EDARP will support hospital and community activities to support the needs of the HIV infected adolescents: support groups to enhance disclosure and adherence messaging, PwP, substance abuse counseling, teaching life skills, providing sexual and reproductive health services and support their transition into adult services
EDARP will support in-service training of 80 and 60 HCWs in FY 12 and 13 respectively, continuous mentorship and capacity building of trained health care workers on specialized pediatric treatment including management of ARV treatment failure and complicated drug adverse reactions; identify human resources and infrastructure gaps and support in line with MoH guidelines; and support good commodities management practices to ensure uninterrupted availability of commodities. Linkage of ART services to pediatric care services, PMTCT, TB/HIV, community programs, and other related pediatric services will additionally be optimized.

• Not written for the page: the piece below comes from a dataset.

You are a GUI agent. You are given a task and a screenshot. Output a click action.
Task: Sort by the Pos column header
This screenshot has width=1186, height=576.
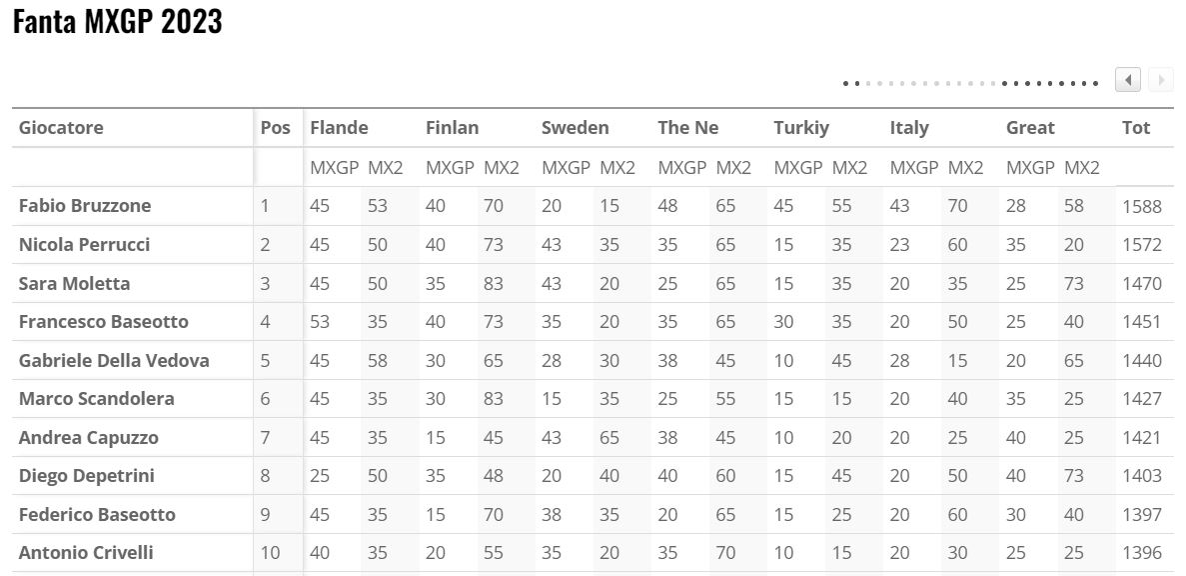276,128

EDARP will continue to strengthen data collection and reporting at all levels to increase and improve reporting to NASCOP and PEPFAR. Additionally, EDARP will review data and evaluate programs to inform programming and decision making. Use of an electronic medical records system will be supported and strengthened. EDARP will strengthen local capacity as part of the transition plan to MOH for sustainable long-term HIV patient management in Kenya.